**Entries excerpted from a collection**
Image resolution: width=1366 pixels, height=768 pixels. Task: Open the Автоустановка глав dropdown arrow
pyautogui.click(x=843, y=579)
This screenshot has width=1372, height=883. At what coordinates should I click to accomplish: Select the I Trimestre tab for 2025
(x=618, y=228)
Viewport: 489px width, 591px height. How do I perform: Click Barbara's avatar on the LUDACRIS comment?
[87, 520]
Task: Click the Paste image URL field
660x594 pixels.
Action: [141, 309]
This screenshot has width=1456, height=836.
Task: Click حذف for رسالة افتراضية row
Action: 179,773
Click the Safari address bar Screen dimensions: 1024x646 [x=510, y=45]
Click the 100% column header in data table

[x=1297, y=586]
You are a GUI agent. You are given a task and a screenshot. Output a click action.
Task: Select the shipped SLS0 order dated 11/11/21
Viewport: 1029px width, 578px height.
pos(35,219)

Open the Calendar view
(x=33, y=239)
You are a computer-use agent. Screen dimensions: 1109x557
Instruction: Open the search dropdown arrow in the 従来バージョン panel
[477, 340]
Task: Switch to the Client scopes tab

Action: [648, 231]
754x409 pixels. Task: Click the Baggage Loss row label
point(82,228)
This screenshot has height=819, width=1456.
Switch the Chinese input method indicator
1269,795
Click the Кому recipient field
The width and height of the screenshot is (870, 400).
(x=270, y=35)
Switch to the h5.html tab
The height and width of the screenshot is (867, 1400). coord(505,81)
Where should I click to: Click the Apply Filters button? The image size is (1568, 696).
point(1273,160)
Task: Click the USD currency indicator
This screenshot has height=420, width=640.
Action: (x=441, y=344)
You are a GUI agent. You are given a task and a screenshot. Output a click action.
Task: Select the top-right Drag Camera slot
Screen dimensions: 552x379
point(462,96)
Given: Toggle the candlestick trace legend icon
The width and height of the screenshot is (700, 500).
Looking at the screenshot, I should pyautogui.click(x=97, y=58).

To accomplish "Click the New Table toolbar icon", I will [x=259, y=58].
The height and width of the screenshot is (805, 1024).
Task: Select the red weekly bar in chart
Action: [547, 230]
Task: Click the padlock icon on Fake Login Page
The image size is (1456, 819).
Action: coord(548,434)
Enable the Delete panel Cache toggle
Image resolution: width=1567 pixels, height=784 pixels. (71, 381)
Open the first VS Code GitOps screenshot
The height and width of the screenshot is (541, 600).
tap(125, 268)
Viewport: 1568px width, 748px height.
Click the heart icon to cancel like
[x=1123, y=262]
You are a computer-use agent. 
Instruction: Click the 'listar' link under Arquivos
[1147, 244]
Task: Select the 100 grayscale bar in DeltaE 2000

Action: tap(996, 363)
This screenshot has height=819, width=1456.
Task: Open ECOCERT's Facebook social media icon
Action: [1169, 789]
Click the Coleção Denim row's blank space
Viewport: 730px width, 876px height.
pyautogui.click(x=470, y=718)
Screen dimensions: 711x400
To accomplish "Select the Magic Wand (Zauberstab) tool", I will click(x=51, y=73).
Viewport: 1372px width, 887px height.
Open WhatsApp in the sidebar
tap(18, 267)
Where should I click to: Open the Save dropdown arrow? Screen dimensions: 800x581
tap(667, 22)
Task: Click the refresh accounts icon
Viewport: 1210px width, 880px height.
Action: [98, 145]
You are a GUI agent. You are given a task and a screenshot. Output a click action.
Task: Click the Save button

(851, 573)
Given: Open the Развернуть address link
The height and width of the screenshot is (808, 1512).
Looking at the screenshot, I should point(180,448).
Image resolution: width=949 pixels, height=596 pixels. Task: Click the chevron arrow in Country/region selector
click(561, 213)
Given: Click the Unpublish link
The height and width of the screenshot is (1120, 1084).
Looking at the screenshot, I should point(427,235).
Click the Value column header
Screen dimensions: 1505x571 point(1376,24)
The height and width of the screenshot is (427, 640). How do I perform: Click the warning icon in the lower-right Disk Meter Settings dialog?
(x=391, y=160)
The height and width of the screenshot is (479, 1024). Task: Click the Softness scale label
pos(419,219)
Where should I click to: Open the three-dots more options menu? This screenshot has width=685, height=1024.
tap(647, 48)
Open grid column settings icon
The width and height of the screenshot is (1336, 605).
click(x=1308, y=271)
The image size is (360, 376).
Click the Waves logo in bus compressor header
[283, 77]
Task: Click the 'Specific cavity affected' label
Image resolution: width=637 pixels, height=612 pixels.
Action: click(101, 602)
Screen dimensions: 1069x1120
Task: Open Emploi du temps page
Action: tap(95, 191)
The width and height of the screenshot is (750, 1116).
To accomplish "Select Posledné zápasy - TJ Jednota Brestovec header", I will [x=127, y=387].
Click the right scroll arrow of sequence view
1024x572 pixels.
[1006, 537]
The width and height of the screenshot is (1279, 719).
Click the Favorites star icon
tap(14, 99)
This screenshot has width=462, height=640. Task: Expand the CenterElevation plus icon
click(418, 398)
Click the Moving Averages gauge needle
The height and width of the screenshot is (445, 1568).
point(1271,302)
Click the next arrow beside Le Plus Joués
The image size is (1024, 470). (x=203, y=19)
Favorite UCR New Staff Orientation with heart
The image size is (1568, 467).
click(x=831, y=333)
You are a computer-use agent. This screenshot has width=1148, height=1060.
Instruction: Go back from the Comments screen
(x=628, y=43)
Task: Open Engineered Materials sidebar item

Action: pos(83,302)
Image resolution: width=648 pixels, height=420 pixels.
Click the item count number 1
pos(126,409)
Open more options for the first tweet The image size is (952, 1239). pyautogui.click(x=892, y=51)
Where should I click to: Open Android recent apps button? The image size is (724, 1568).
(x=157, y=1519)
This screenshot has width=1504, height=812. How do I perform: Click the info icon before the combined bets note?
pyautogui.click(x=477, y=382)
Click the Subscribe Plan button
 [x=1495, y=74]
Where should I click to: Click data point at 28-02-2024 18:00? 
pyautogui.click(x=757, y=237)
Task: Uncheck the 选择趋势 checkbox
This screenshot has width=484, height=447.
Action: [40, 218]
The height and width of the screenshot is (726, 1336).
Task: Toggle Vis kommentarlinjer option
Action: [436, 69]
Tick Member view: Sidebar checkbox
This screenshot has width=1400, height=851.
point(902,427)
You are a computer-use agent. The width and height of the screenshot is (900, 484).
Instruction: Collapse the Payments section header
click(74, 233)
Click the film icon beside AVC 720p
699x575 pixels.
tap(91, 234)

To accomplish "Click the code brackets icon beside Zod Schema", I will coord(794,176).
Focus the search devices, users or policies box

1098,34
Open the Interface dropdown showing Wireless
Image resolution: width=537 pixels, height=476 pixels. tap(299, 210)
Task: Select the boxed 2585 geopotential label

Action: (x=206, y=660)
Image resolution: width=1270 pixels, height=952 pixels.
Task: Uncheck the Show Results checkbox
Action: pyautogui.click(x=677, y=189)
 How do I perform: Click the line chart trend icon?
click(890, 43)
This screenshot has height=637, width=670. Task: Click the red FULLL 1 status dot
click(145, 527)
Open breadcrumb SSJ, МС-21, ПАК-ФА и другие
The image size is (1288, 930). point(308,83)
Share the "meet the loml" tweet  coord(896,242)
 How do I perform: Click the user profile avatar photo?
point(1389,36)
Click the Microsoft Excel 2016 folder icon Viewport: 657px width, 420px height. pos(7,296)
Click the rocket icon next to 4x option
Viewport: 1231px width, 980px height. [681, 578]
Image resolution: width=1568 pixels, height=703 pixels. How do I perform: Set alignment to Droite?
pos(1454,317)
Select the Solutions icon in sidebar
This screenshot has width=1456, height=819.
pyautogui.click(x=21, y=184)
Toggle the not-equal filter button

**Set exercise**
Please express the entries between the lines holding "Image resolution: width=949" and "Screen dimensions: 1505x571 point(1376,24)", inclusive, as a two-column CSV with columns named instruction and output. Give one row per entry with its text and its answer, each in a single quoted field, and turn any line breaks into spaces.

**Expected output**
instruction,output
"Image resolution: width=949 pixels, height=596 pixels. Task: Click the chevron arrow in Country/region selector","click(561, 213)"
"Given: Click the Unpublish link The height and width of the screenshot is (1120, 1084).","Looking at the screenshot, I should point(427,235)."
"Click the Value column header","Screen dimensions: 1505x571 point(1376,24)"